» Excerpt provided
8. Swiss Court Convicts Israeli Mining Magnate of Bribery in Guinea. On January 22, 2021, Beny Steinmetz was convicted by the Criminal Court of Geneva of corruption and forgery in connection with an alleged scheme to bribe Mamadie Touré, a wife of former Guinean president Lansana Conté, to secure exploration permits for iron ore in Guinea’s Simandou region. Steinmetz was sentenced to five years in prison and a 50 million Swiss franc fine but was allowed to return to Israel while he pursues his appeal. Along with Steinmetz, the Swiss court convicted co-defendants Sandra Merloni-Horemans, a director of Steinmetz’s company, BSGR, and Frederic Cilins, a former BSGR sales agent who had previously been convicted and sentenced in the United States to two years’ imprisonment in 2014 for allegedly obstructing a related DOJ investigation.
9. South Korea Launches New Anti-Corruption Body Focused on High-Ranking Officials. On January 21, 2021, South Korea launched a new organization, the Corruption Investigation Office for High-Ranking Officials (CIO), tasked with “uprooting crimes committed by high-ranking public officials and their families, and rebuilding the country’s transparency and trust in public officials.” The CIO is empowered to investigate the country’s highest-ranking officials, including the president, prosecutors, judges, and lawmakers. The CIO’s authority supersedes the authority of other investigative agencies when it comes to these officials, extends to “related crimes,” such as bribes paid by private companies to high-ranking officials, and includes the authority to prosecute corruption offenses by high-ranking officials, their families, and others, a function previously reserved for the South Korean Prosecutor’s Office. The CIO will be headed by Kim Jin-wook, a former judge and researcher in South Korea’s Constitutional Court. Kim vowed to investigate any high-ranking officials in accordance with the law while maintaining political neutrality and independence. Kim has indicated that the CIO will be poised to begin investigations towards the end of March 2021, after it hires officials and receives the necessary policy and budgetary support. The South Korean National Assembly passed the bill establishing the CIO in December 2020.
10. China Reaffirms Commitment to Anti-Corruption Campaign, Sets Out Priorities. On January 24, 2021, the Chinese Communist Party’s Central Commission for Discipline Inspection (CCDI) issued a communique setting out its upcoming anti-corruption priorities. According to the communique, the CCDI intends to focus on key state-based investment projects, infrastructure construction, project approval, state-owned enterprise reform, public resource allocation, and scientific research management. The CCDI communique highlighted three key areas—the financial sector, state-owned enterprises, and law enforcement—for increased enforcement efforts. The communique also said the CCDI would push for international cooperation efforts and the pursuit of Chinese fugitives living abroad. The latter has become quite controversial in the United States and Canada, as discussed in our November 2020 Top 10.

» Records supplied
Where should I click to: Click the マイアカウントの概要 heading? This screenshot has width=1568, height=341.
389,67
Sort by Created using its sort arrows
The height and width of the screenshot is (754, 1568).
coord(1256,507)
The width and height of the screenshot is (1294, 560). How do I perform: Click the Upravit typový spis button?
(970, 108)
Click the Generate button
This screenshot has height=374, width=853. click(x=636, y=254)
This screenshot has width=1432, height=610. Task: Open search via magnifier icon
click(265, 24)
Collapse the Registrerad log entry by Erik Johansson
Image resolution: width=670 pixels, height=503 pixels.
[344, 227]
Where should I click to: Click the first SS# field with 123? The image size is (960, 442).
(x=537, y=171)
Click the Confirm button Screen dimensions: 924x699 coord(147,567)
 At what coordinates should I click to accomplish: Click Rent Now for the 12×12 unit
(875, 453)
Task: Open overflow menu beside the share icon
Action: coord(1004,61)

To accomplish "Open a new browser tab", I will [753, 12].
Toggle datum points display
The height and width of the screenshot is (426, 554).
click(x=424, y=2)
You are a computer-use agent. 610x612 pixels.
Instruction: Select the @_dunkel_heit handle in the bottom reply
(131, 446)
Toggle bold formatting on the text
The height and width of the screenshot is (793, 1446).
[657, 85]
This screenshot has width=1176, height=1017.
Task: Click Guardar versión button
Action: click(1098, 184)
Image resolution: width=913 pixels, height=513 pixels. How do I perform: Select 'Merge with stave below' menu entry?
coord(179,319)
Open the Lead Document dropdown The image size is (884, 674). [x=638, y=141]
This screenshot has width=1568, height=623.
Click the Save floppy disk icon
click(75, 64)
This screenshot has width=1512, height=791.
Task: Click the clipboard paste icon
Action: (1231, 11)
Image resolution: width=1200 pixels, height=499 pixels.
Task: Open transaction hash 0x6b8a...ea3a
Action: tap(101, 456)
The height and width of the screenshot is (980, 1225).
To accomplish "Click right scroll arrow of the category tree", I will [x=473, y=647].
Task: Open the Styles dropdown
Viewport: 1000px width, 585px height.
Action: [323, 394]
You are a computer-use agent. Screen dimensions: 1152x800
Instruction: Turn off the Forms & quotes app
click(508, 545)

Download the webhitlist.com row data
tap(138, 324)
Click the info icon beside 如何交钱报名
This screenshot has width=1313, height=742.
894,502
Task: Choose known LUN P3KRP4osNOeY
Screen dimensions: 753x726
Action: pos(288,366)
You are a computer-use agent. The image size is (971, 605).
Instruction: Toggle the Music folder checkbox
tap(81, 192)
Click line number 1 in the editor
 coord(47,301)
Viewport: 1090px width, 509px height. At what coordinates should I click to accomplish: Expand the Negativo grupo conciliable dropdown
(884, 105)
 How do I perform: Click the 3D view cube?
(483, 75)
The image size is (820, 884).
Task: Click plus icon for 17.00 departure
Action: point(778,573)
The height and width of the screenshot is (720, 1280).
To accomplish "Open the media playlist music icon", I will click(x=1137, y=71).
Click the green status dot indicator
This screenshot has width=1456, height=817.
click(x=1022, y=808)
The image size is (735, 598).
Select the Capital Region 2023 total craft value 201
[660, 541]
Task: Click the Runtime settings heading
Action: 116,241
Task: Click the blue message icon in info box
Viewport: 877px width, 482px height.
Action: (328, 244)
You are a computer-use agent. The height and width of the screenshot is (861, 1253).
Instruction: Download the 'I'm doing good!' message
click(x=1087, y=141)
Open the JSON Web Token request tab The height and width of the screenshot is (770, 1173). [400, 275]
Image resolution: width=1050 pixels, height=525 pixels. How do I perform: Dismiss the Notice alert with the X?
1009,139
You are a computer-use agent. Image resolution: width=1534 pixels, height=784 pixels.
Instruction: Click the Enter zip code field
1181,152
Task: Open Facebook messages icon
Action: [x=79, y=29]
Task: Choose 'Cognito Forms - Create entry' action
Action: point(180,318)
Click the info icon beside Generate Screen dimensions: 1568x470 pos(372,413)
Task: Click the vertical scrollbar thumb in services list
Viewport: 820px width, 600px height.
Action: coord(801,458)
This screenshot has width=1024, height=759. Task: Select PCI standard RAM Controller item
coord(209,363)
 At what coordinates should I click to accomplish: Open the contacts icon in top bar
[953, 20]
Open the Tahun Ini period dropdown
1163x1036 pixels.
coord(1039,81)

» Problem statement
Reproduce the anti-corruption roundup word for word, everything from "8. Swiss Court" down to "related DOJ investigation.".

» Result for this exercise
8. Swiss Court Convicts Israeli Mining Magnate of Bribery in Guinea. On January 22, 2021, Beny Steinmetz was convicted by the Criminal Court of Geneva of corruption and forgery in connection with an alleged scheme to bribe Mamadie Touré, a wife of former Guinean president Lansana Conté, to secure exploration permits for iron ore in Guinea’s Simandou region. Steinmetz was sentenced to five years in prison and a 50 million Swiss franc fine but was allowed to return to Israel while he pursues his appeal. Along with Steinmetz, the Swiss court convicted co-defendants Sandra Merloni-Horemans, a director of Steinmetz’s company, BSGR, and Frederic Cilins, a former BSGR sales agent who had previously been convicted and sentenced in the United States to two years’ imprisonment in 2014 for allegedly obstructing a related DOJ investigation.